►

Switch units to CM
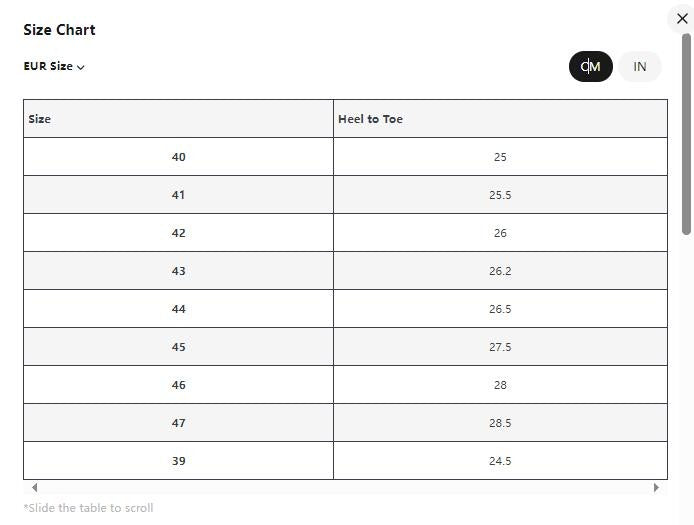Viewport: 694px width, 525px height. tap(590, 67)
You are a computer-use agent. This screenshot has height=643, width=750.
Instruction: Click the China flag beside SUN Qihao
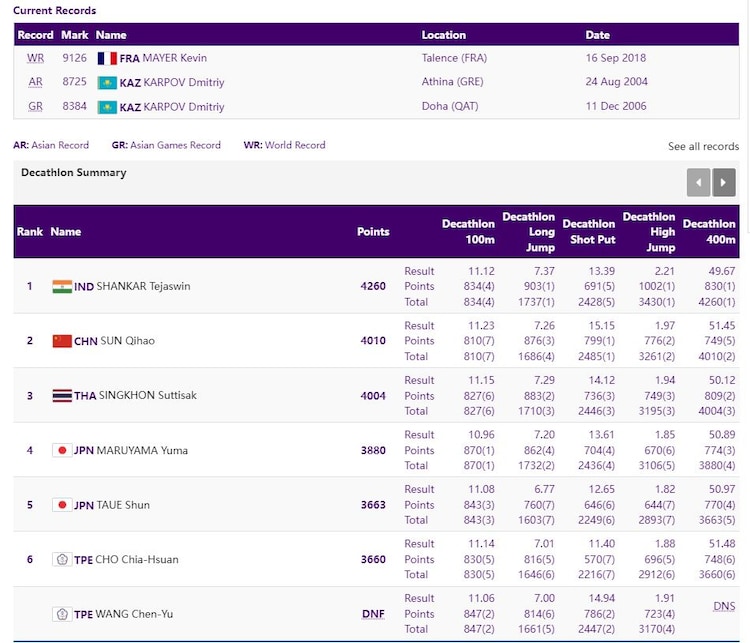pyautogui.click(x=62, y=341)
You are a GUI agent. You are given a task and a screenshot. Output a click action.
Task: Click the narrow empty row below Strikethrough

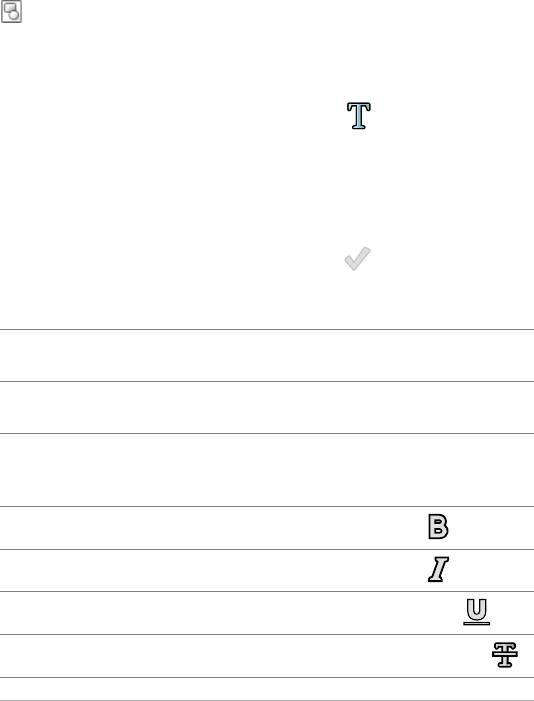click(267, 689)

◄
►

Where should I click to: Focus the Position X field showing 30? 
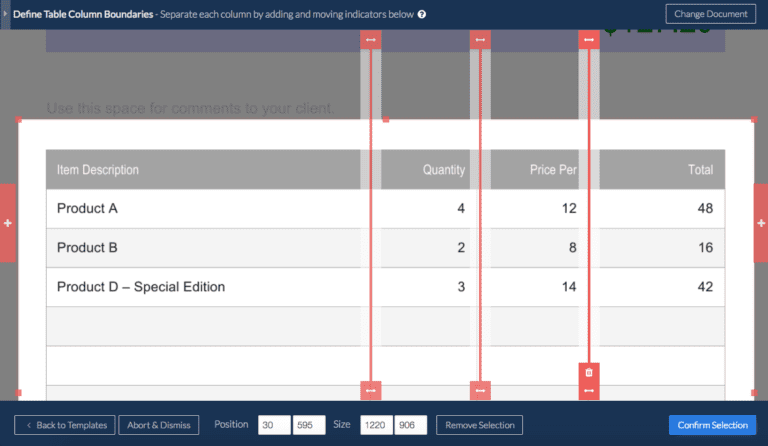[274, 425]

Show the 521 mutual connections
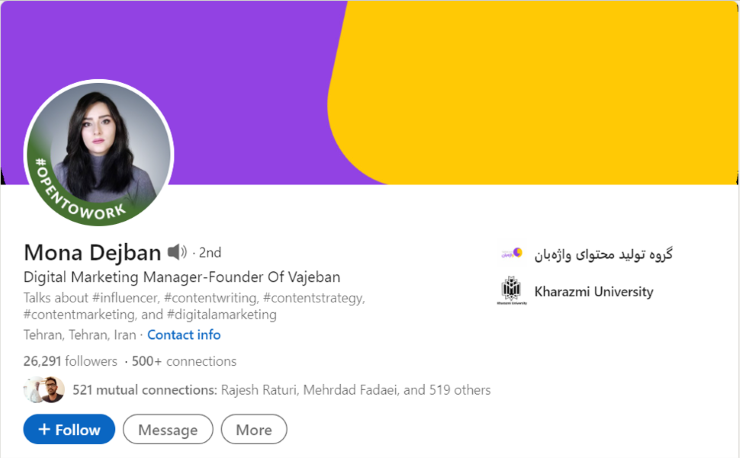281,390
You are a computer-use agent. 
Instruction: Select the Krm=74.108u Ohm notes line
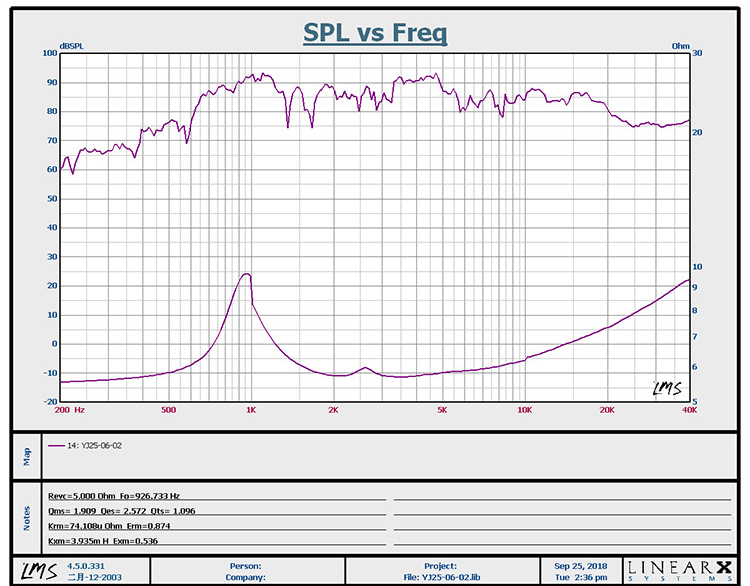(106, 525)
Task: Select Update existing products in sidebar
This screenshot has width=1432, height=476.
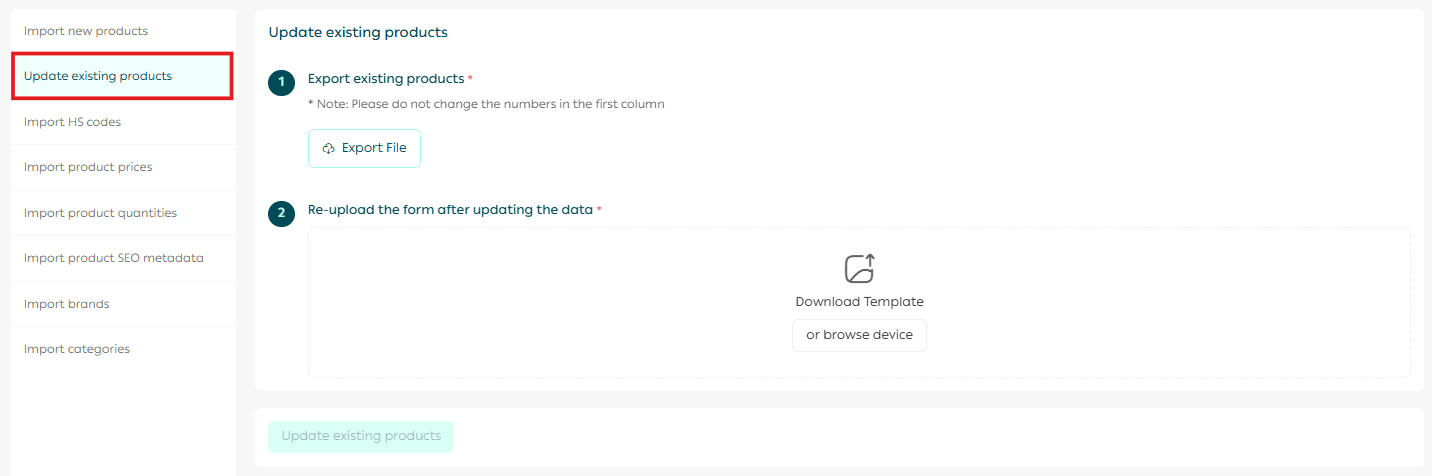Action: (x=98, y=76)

◄

State only how many lines above contain "computer".

> [Task output]: 2